As I’ve been reflecting about it though, I think I’ve only been seeing half the story when it comes to maturity. I have been thinking that as I mature as a Christian, God’s work in my life would change me as a person so that I become fundamentally different, who I am gets changed from jerk to non-jerk. In this line of thinking, the assumption is that more you walk with God and learn his ways the better your choices will be and the less likely you will be to react with rage when you don’t get your way. Makes sense, right?
Well, this view of maturity may be true to some extent, but it’s only half the story. There are other things at play. No matter how “mature” you think you are, you always reap what you sow. So if you’re not sowing to the Spirit like Paul says in Romans 8, you won’t get spiritual results when difficult times come. Doesn’t matter if that difficulty is disease or a long line at the grocery store.
I don’t think Christian growth works the same as physical growth. In physical growth, or the development of a person, you come into the world as the most dependent of all humans and your job is to grow to become more independent. Feed yourself, dress yourself, earn money etc. I would say that in Christian maturity it is actually the opposite. We come to God as rebellious children, desiring nothing more than our own independence and freedom. As we grow with him, our job is to become more and more dependent on him and less likely to depend on ourselves to make it all work.
That’s where I go wrong. I tend to assume that since I’ve been “in the game” for a while, I can make it happen on my own. I stop sowing because I assume I don’t have to. But walking with God is more about abiding that adapting. God’s plan is not to have me walk with him just long enough for me to learn how to do it without him. I’m not supposed to be an apprentice of Christ I am a disciple, and there’s a big difference. An apprentice learns from the master just long enough to strike out on his own and become a master himself. Apply this to God and it’s pretty ridiculous. Even if I could grow to the point that I didn’t need God’s help anymore, what happens after that? There is no other outcome other than I become my own god. Since I know that isn’t the plan, I have to go back to the fact that dependence is primary. I never outgrow my need for him.
Jesus said “If you abide in me, you will bear much fruit.” If I find myself reacting to life’s circumstances in a less-than-Jesus-like way, it’s probably because I am not abiding in him. And if I’m not abiding, I shouldn’t be surprised when the fruit I get is nasty. For me and my sinful self, nasty is natural. I have to plug in to the source of the good stuff if I want to see it working in my life.

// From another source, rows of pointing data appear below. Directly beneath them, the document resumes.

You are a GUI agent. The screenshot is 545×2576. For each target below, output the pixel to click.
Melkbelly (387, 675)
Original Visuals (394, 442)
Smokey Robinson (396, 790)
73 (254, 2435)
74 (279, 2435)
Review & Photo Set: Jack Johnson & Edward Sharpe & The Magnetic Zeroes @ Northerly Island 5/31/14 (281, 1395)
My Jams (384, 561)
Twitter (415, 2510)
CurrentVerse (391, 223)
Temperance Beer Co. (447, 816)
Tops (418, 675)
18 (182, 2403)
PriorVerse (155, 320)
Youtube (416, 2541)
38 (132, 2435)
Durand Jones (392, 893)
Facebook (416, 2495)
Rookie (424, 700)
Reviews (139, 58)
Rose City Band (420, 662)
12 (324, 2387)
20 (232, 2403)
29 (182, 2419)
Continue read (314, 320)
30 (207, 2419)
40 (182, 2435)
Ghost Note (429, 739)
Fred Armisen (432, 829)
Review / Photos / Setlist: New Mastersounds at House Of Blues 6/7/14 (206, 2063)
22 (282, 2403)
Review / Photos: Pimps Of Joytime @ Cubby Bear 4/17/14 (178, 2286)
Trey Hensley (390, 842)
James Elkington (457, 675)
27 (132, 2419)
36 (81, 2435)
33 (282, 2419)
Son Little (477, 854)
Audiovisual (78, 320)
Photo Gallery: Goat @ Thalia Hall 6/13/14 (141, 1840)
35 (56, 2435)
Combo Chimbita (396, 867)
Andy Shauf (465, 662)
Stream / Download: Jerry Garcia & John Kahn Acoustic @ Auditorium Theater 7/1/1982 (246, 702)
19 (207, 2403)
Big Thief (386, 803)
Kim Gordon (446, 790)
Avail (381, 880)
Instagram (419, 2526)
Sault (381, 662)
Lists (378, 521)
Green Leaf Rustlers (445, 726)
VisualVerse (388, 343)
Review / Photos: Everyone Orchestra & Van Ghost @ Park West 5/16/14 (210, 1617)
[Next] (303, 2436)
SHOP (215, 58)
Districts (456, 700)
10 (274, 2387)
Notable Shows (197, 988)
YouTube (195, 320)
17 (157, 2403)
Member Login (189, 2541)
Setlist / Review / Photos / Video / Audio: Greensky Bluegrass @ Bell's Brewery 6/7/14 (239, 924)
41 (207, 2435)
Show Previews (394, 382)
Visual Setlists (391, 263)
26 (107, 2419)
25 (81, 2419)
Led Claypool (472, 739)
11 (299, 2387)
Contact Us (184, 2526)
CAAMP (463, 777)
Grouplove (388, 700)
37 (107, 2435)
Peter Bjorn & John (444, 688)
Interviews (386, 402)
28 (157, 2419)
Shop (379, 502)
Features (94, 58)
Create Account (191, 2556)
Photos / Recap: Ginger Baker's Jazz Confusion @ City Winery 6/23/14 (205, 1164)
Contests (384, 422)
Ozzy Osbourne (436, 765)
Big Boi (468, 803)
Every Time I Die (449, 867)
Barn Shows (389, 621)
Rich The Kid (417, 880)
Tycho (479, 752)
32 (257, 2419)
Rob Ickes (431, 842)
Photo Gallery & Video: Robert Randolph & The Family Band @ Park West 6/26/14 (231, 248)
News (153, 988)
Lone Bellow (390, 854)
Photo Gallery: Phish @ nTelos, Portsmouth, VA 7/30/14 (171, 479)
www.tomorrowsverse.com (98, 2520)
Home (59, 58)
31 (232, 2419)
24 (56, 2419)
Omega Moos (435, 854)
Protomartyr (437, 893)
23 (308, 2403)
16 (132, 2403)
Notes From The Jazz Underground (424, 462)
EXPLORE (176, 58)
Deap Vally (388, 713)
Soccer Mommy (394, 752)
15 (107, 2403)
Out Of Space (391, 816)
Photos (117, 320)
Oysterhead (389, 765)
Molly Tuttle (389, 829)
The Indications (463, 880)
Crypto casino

The crazy part is that God already sees the ugly side of me, and that’s the side he loves. It’s beyond incredible. The older I get the more I realize that God’s grace is the only thing that makes me different from the worst version of myself. It really doesn’t matter how long I have been doing this, in fact that thinking will probably get you into trouble really quick. Walking in the Spirit requires a constant awareness to where the Spirit is leading, and left to my own devices I go quickly (and embarrassingly) off the deep end. Even though I keep trying to make that terrible person better, at the end of the day I can’t win. Only Jesus can, and has, won that battle to make me something completely different in him. All I have to do is learn to stay right there where it’s his power and not mine.